Les Ostensions limousines ont été inscrites au Patrimoine culturel immatériel de l’humanité le 5 décembre 2013. Les prochaines Ostensions auront lieu en juin 2023.

Usine Pommies
Usine Pommies
Usine Pommiès

Centre administratif (Portail) / Office de tourisme – Champ de foire (Bureaux)

Les Etablissements Pommies sont à leur fermeture en 1999, les derniers représentants de l’activité mégissière au lieu-dit « les Seilles », attestée dans cette partie de la ville à partir de 1887.

Bien avant l’activité du cuir et dès le 16e siècle, cet endroit, qui étymologiquement désigne le seau contenant de l’eau, est occupé par de nombreux moulins. Les premiers sont placés à cheval entre la berge et un ilot rocheux qui forment ainsi un canal naturel. Un barrage est élevé sur la largeur de la rivière, afin de diriger l’eau vers le canal en lui donnant de la puissance.
L’Etat des fonds de 1744 témoigne de l’existence de deux moulins, dont l’un à neuf roues et le second à trois. On y broyait du froment, du seigle, des noix. On y foulait également les draps.
En 1812 on comptait à cet endroit cinq moulins mais en 1888 l’activité meunière chute, alors le travail du cuir et la mégisserie redonnent un nouvel élan au site.

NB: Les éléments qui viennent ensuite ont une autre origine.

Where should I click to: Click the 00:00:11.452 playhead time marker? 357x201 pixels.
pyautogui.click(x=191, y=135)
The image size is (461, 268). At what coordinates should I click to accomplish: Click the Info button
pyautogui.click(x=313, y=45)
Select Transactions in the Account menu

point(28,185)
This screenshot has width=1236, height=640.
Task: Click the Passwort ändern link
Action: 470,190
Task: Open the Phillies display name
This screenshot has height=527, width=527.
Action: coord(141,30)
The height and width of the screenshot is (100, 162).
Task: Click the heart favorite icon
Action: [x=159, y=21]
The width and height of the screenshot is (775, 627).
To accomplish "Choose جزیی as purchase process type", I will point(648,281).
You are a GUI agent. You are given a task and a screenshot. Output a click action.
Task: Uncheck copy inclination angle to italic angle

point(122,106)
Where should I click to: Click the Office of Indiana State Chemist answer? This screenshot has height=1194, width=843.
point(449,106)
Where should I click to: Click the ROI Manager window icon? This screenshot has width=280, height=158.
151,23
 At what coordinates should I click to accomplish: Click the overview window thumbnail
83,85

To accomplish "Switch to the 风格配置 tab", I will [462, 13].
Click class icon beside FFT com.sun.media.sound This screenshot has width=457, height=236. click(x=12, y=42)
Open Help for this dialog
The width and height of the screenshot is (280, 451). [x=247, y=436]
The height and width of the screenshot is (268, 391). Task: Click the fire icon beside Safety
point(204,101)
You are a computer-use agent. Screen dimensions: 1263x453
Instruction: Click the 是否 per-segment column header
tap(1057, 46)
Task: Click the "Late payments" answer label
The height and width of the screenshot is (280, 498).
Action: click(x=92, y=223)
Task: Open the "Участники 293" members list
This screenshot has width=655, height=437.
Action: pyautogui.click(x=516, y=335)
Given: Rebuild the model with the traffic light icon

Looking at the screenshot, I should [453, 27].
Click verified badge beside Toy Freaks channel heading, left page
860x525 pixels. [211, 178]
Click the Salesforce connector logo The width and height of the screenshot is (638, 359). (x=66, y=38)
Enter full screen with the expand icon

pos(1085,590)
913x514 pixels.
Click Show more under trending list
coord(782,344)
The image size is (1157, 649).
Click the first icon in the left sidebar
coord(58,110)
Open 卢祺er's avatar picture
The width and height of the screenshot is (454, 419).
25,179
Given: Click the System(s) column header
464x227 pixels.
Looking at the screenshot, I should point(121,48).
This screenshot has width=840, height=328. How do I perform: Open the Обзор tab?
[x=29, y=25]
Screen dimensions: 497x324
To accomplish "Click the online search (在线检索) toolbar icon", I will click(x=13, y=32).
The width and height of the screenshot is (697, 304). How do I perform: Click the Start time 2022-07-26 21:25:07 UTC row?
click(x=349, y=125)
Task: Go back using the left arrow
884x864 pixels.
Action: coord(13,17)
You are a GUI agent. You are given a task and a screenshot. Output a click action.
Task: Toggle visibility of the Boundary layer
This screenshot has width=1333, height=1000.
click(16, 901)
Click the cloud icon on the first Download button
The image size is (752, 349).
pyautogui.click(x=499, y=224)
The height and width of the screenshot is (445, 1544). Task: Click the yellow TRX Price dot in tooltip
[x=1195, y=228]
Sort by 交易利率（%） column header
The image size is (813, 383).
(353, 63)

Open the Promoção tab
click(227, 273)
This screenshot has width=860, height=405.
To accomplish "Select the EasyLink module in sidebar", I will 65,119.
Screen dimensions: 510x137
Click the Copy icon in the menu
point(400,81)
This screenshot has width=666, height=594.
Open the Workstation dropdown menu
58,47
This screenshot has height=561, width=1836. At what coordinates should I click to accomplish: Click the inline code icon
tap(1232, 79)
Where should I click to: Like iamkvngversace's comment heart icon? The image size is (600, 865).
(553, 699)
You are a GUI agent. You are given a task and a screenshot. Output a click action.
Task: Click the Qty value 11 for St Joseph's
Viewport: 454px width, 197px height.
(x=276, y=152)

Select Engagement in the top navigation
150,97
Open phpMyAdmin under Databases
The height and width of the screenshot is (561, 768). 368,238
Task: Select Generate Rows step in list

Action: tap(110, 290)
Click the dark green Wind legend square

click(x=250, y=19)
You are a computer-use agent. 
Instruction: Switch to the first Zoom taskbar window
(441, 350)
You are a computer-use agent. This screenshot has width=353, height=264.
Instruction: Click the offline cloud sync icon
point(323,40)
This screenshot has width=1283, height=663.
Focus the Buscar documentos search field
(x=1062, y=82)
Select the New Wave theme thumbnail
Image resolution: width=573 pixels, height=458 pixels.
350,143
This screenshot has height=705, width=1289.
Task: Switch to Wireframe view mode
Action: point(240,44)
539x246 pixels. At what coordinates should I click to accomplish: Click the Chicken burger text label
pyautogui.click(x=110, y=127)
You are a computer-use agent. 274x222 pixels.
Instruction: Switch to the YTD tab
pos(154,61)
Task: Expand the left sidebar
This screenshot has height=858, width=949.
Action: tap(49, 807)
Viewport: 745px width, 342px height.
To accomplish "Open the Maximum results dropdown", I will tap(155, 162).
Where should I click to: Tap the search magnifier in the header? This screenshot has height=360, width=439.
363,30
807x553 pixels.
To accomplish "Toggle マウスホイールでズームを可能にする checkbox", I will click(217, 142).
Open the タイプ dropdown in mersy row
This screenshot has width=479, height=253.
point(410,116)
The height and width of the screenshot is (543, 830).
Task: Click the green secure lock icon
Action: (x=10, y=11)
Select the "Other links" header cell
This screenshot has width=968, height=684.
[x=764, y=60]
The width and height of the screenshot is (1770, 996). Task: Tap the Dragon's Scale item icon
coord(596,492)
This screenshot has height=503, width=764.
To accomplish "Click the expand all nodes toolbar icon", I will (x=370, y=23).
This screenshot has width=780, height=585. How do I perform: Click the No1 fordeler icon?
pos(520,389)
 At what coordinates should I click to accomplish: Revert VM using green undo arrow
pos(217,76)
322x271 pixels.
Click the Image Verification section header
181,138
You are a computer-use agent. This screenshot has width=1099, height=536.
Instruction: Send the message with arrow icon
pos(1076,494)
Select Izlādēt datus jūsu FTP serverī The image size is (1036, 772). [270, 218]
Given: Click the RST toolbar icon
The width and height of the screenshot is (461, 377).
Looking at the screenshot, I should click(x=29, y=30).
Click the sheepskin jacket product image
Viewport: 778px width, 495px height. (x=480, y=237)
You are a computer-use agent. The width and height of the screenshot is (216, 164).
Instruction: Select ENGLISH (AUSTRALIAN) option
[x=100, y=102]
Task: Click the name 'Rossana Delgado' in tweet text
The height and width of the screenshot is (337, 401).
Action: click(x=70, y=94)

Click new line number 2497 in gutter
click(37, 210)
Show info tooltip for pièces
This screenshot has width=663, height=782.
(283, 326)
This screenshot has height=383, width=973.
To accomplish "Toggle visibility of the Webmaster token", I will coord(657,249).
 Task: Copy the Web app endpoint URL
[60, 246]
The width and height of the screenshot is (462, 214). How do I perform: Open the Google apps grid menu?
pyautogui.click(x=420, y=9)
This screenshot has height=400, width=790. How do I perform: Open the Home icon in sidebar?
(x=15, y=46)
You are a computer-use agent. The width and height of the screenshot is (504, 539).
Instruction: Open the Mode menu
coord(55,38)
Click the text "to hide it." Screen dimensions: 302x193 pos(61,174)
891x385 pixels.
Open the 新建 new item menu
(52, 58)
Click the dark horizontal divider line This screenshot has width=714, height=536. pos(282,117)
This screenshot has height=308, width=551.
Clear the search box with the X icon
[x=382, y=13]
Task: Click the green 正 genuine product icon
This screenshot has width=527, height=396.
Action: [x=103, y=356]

A partir de 1887, Jean Baptiste et André Desselas, jusqu’alors employés à la mégisserie Dumas et Raymond au Goth y installent leur propre unité de production. Ils agrandissent les locaux existants et modernisent rapidement les installations. La mégisserie Desselas devient alors la principale concurrente de l’usine du Goth. En 1914, l’activité connaît son apogée, fournissant du travail à 300 employés environ. Mais dès 1920 le déclin de l’entreprise s’amorce, elle fermera dans les années 50.

Source : Le Chercheur d’or, Société des Vieilles Pierres

Ganterie Poulain
Gant Poulain

Centre administratif – Place Roche

Cette enseigne, peinte sur la façade d’une maison de l’avenue Estienne d’Orves, côté jardin, illustre l’installation d’un atelier de ganterie en son sein, dirigée par Monsieur Poulain, dans le premier tiers du 20e siècle. Ce dernier, en faisant peindre cette enseigne sur la façade de sa maison côté Vienne, fait preuve d’une certaine intelligence commerciale car son activité devient visible par tous les voyageurs qui empruntent alors le train.

En 1938, son directeur, Ernest Vevaud, rachète la maison et peut-être le matériel pour y monter sa propre production, sous le nom du « Gant Suzy », diminutif de Suzanne, le prénom de son épouse. L’atelier de coupe de la ganterie, installé au rez-de-jardin est resté figé dans le temps jusqu’à il y a peu. Une partie de ce matériel a été confiée au service pôle cuir dans le cadre du projet de la Cité du Cuir.

Cette rue, auparavant nommée avenue Thiers, de par sa proximité avec les mégisseries et la gare, a connu l’installation de plusieurs ateliers gantiers.